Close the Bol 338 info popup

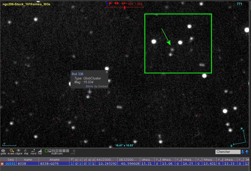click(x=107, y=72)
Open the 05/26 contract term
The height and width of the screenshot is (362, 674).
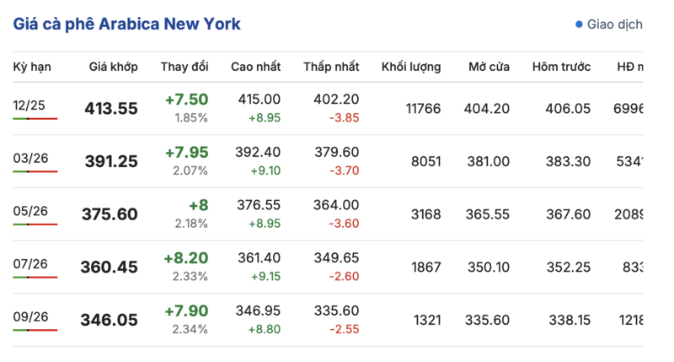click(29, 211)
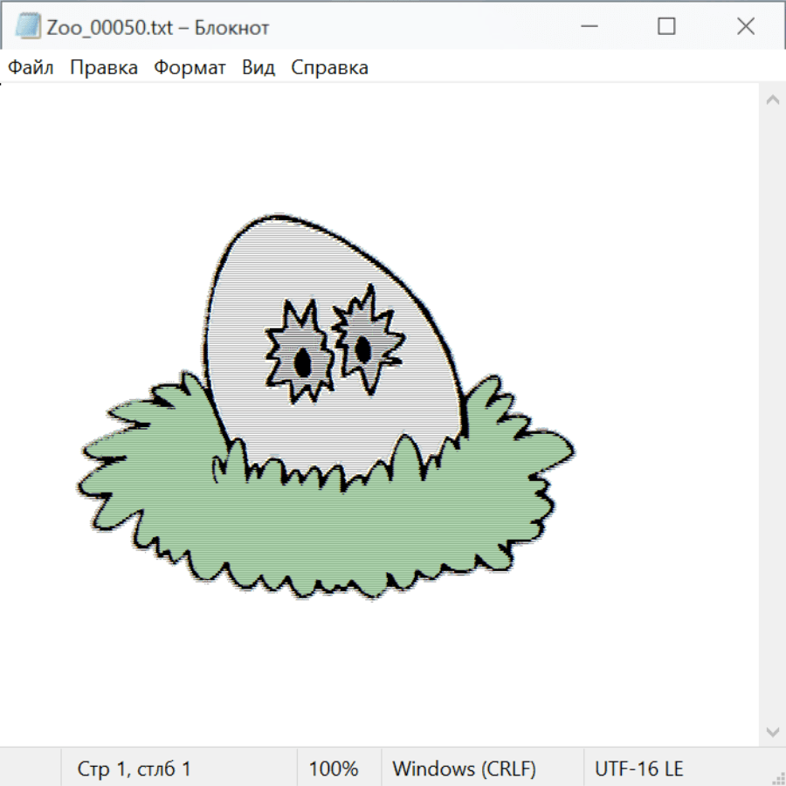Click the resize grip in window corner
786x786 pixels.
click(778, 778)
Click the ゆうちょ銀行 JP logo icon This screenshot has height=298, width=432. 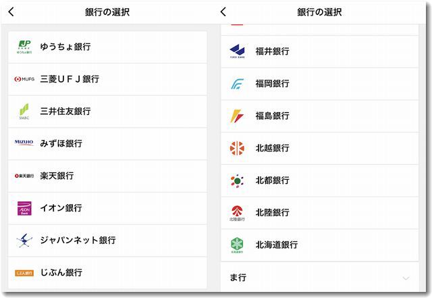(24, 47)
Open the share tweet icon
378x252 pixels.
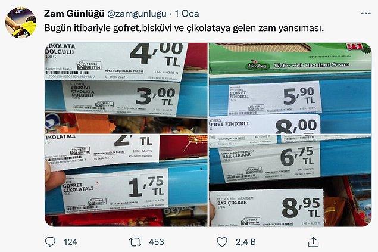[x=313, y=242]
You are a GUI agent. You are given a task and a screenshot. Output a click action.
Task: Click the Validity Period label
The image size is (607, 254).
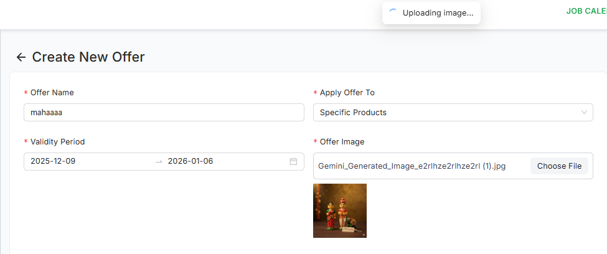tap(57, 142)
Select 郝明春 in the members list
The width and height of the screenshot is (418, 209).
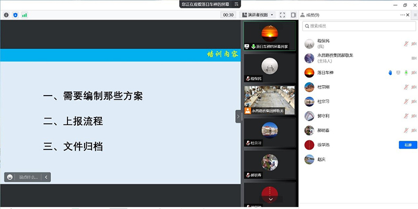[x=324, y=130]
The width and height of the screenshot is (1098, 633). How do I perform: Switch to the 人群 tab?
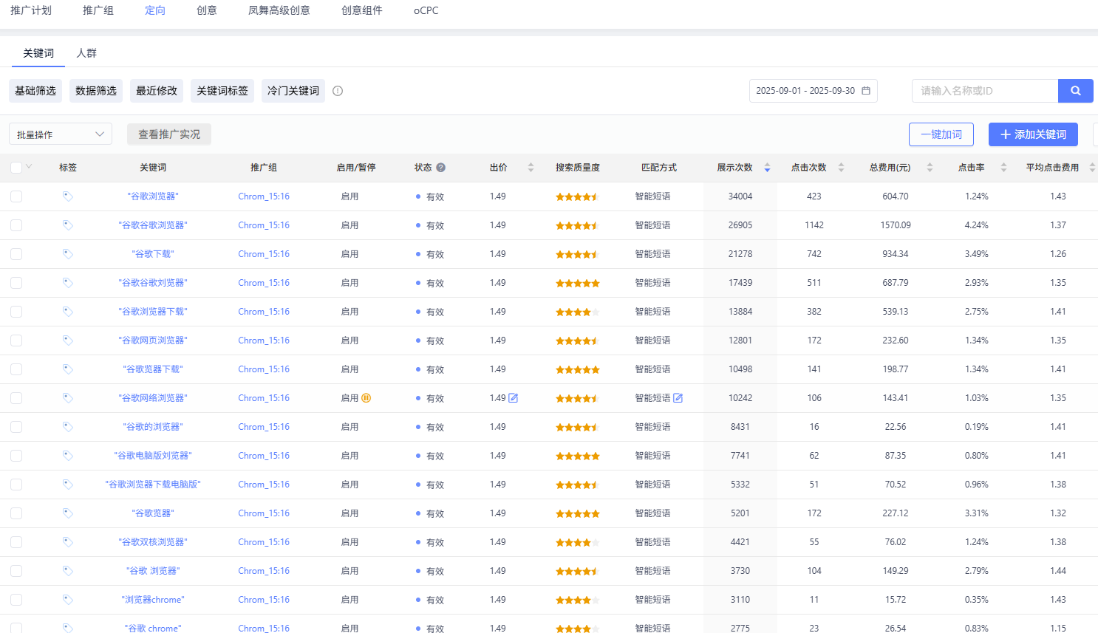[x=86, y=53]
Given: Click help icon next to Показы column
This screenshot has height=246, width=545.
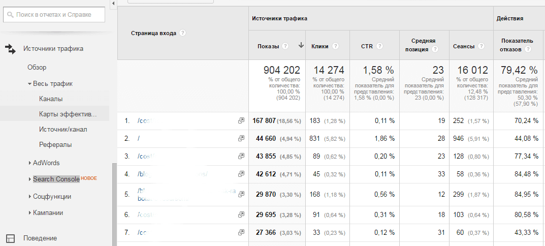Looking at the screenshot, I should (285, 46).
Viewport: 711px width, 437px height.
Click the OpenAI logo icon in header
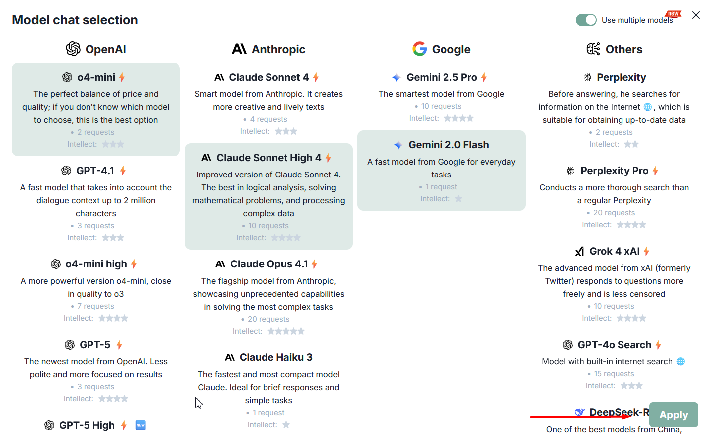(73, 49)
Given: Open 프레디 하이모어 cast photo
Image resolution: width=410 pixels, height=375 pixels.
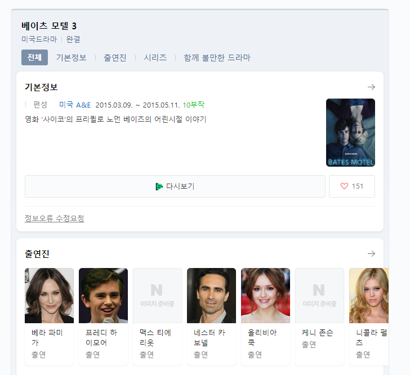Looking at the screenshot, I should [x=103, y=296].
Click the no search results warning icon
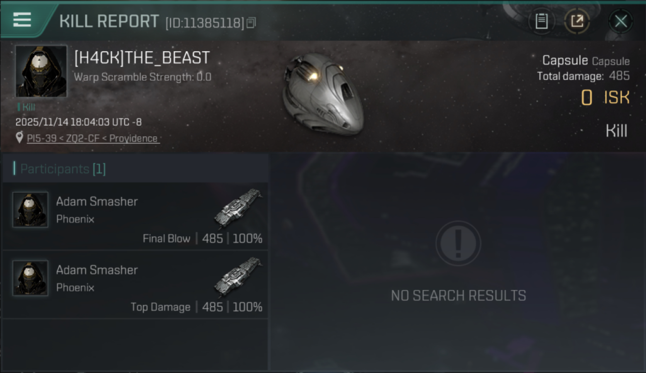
──────────────────────────────
Repeat, word for word, the lines of the material above from the one holding "The image size is (607, 254)." through the one holding "Given: Open 프레디 하이모어 cast photo". Leave out pictures.

The image size is (607, 254).
tap(57, 142)
Select 郝明春 in the members list
The width and height of the screenshot is (418, 209).
[x=324, y=130]
The width and height of the screenshot is (1098, 633). How do I perform: Switch to the 人群 tab?
[x=86, y=53]
Given: Click help icon next to Показы column
This screenshot has height=246, width=545.
Looking at the screenshot, I should (285, 46).
Viewport: 711px width, 437px height.
Click the OpenAI logo icon in header
(73, 49)
Given: Open 프레디 하이모어 cast photo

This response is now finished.